What to Test Your Indoor Air For
At SafeAir, we perform several different air quality tests. As part of our air quality testing services, we generally like to start with a complete visual and physical inspection — this helps us identify areas of concern or visible mold growth, asbestos, etc.
After we do a visual inspection, we usually take air samples from various spaces inside your home. These air samples give us a snapshot of the invisible pollutants and allergens present in your indoor air environment. Some tests, like radon testing, require a testing device to be placed for weeks or months in your home, while others take no longer than a few hours.
Some indoor pollutants that SafeAir tests for includes:
- Mold spores
- Carbon monoxide and dioxide
- Radon gas
- Nitrogen dioxide
Once any pollutants are identified, we’ll help you devise a plan for solving the underlying cause and help you clean up your indoor air environment.

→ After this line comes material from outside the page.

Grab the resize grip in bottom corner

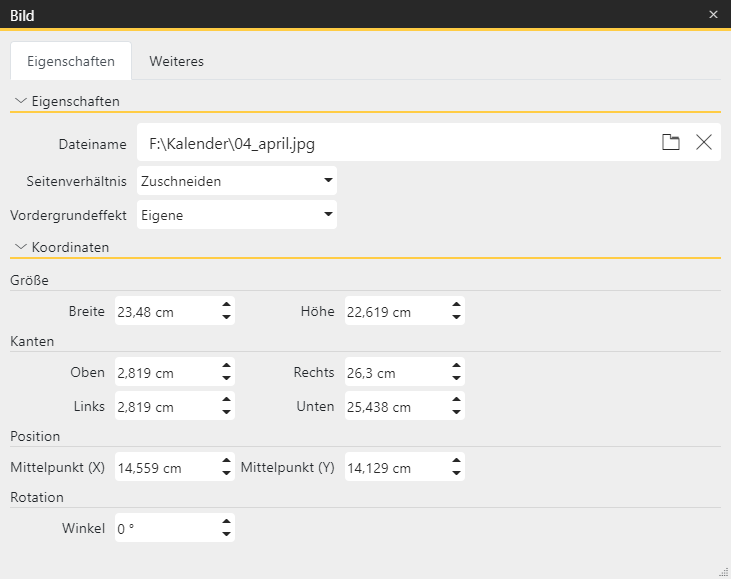click(x=723, y=571)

Tips to Improve Air Quality
The good news is that air quality can be very easy (and inexpensive) to improve. Here are SafeAir’s top four tips for improving indoor air quality:
1. Lower your indoor humidity
High humidity is the number one cause of mold growth and can also encourage building materials to release harmful chemicals. For damp basements, a dehumidifier can be a big help!

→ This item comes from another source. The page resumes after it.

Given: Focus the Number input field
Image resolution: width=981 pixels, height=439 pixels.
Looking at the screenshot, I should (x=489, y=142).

2. Improve your ventilation
Fresh air can help dry out humidity and whisk away airborne contaminants. For example, we like to recommend installing exhaust fans in rooms like the kitchen and bathroom to get rid of shower steam or cooking moisture.
3. Choose scent-free products
Scents are a great example of a VOC, Volatile Organic Compound. They’re released from many sources (the tart scent of a freshly cut lemon is a great example!), but they aren’t always harmless. Many everyday cleaning products, paints, or glues release VOCs into your indoor environment. Choose low-VOC or scentless products to reduce your risk.

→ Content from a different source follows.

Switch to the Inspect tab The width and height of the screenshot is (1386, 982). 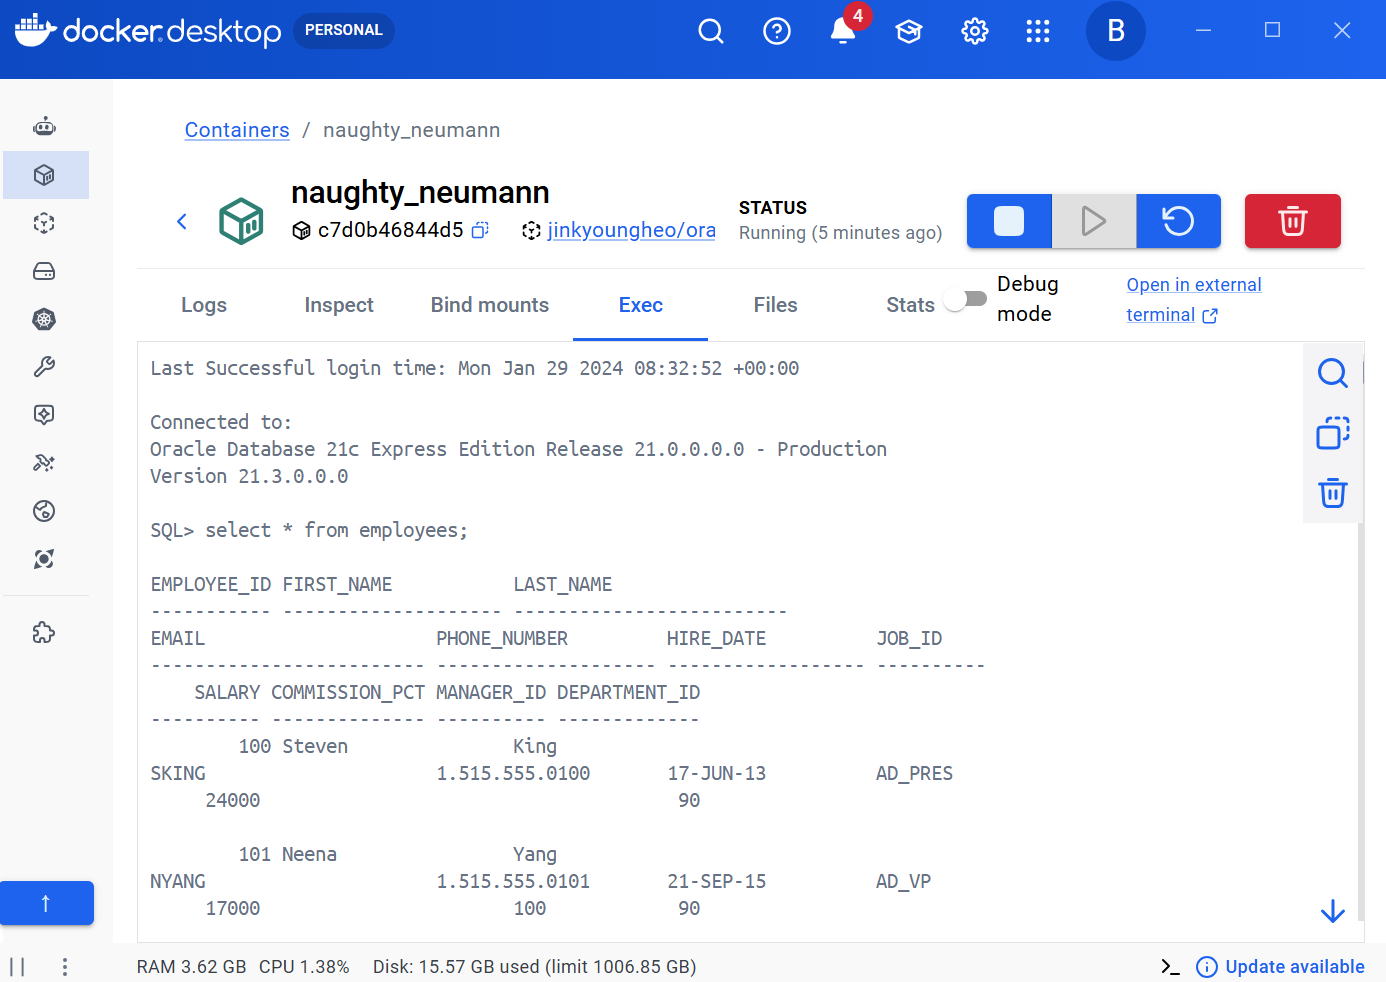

4. Change your furnace filter
Modern furnaces have slots for inexpensive filters that can be bought at any hardware store. They come in different densities and can be enormously helpful in reducing allergens, dander, and pollen in a house. We recommend changing them every 3-5 months for optimal efficacy.
SafeAir Can Help Your Monitor Your Indoor Air Quality
The only way to know what affects your home’s indoor air quality is to have professional indoor air quality testing in Toronto and the GTA. We’ll help you pinpoint the exact issues your home faces and develop a plan to reduce and eliminate indoor contaminants. Some figures suggest Canadians spend up to 90% of their time indoors, making a safe and healthy indoor environment no small thing.
Poor indoor air quality has a trickle-down effect on many areas of your life. Other than noticeable and acute respiratory effects like coughing, sneezing, and congestion, poor air quality can have adverse effects on your skin, hair, and eyes too. Scientists are also paying close attention to how poor air quality affects your sleep and work life, as well as your immune system as a whole.